>>>
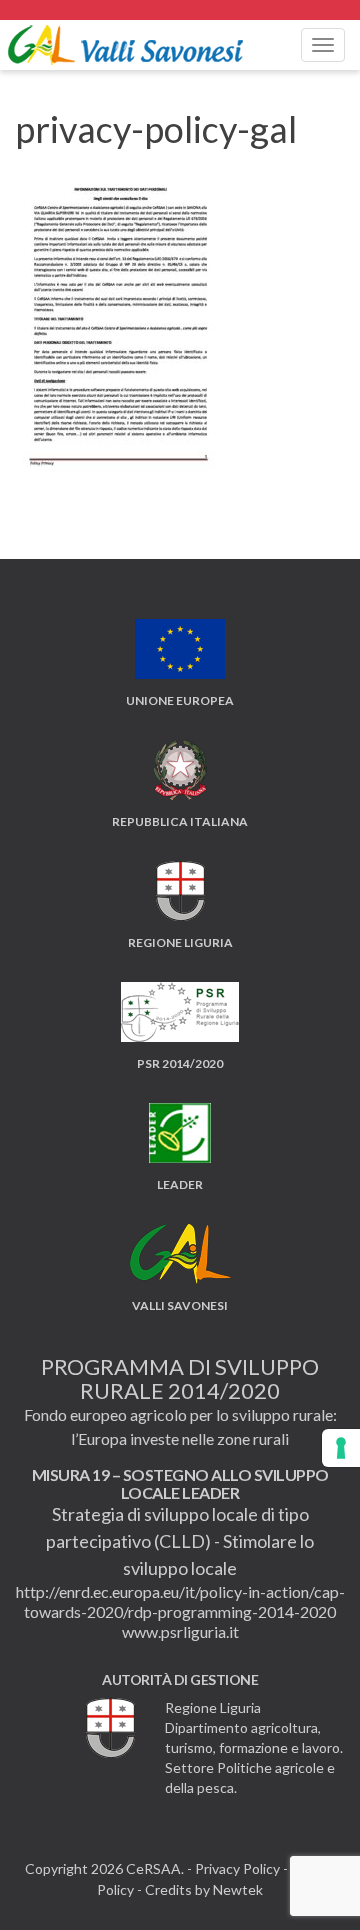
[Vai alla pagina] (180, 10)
<<<
>>>
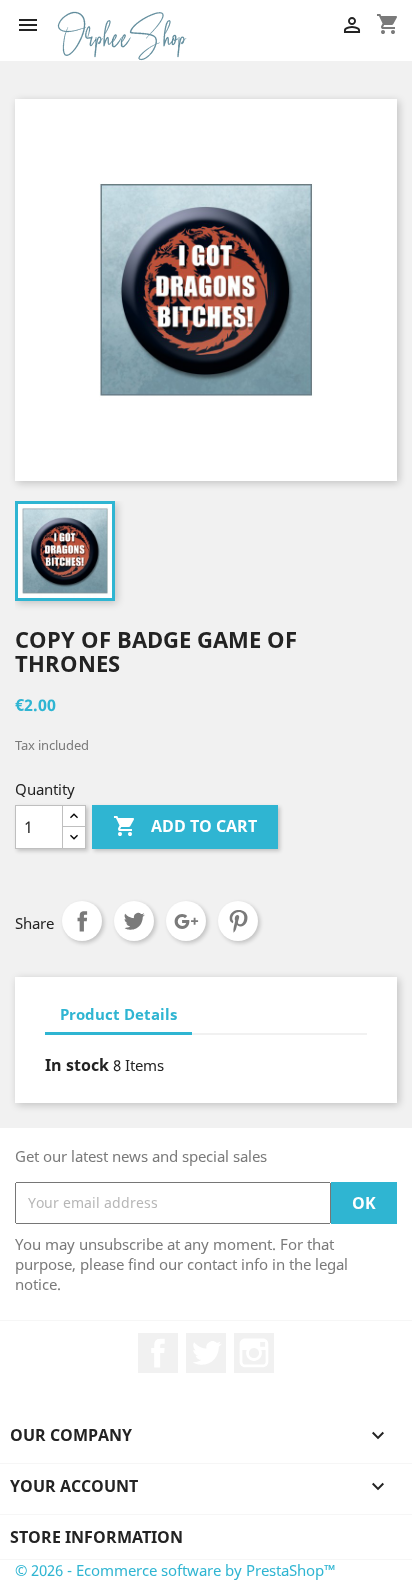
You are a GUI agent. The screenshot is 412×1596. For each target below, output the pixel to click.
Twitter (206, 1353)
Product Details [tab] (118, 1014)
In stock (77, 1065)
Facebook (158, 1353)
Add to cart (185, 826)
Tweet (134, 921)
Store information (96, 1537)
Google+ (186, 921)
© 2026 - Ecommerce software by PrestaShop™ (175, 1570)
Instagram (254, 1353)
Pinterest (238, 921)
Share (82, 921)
<<<
>>>
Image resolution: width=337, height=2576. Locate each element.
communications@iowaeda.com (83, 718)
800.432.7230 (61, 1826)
<<<
Extract every line above that contains the word "each".

**Answer space:**
You are a GUI agent. The screenshot is 412×1596. For each target below, output the pixel to click.
Image resolution: width=337, height=2576. Locate each element.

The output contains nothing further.